Author: Emily Bazelon (the XX Factor)
We knew, thanks to Jane Mayer’s book The Dark Side, that the International Committee of the Red Cross called the Bush administration’s treatment of certain detainees in CIA custody torture. Now we know, from the text of the ICRC’s report leaked to writer Mark Danner, about the mountain of specifics behind that label. See here for Danner’s shorter New York Times op-ed and here for his longer piece in the New York Review of Books.
The ICRC interviewed 14 high-value detainees in late 2006 at Guantanamo. The Red Cross points out that the “consistency” of their accounts “adds particular weight” to their credibility. Some details also match the stories of former British detainees who described what happened to them after release.
What repeats: a month of standing, arms over the head and shackled, in a frigid room with incessant noise. Little sleep. Face-slapping and head-smashing against walls. Doctors checking for vital signs during water-boarding. The ICRC also picks up on refinements. A towel around the neck of one detainee (Abu Zabaydah) during head-smashing turns into a plastic collar for detainees interrogated later. When Walid ben Attash is forced to stand shackled, the stump of his amputated leg hurts, and he kicks away his prosthesis. Then the pressure on his good leg increases, and he calls his captors to give him back his artificial limb. Afterward, they sometimes take away the prosthesis and then measure the swelling in the leg he has left to stand on.

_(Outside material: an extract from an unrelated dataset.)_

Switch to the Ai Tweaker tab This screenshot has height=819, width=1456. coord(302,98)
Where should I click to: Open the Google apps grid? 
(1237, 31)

In Israel in 1999, when a state report came out of the intelligence service’s use of cruelly painful stress positions and sleep deprivation on Palestinian detainees, the country’s Supreme Court essentially banned torture by forcing the government to plead a necessity defense for any interrogator who used it. Here and now, the Obama administration has forsworn water-boarding and is currently holding the CIA to the standards for interrogation of the U.S. military, which preclude the techniques in the ICRC report. But the government has left open what it will let the CIA do in the future, and at his confirmation hearing, CIA head Leon Panetta signaled that he is open to some harsher techniques, case by case.
Is it better for the executive branch to answer these questions itself, or for a court to step in, as Israel’s did? Does the leak of the ICRC report further the goal of truth-telling for the sake of telling, as Sen. Leahy has been arguing in favor of the truth commission he has proposed for the Senate judiciary committee? Or does knowing what happened mean wanting to know who exactly authorized it, at the highest levels? And then once we know that, how do we thread the president’s needle of “looking forward, not backward” and prosecuting the crimes we have evidence of? The questions are sharpening, not going away.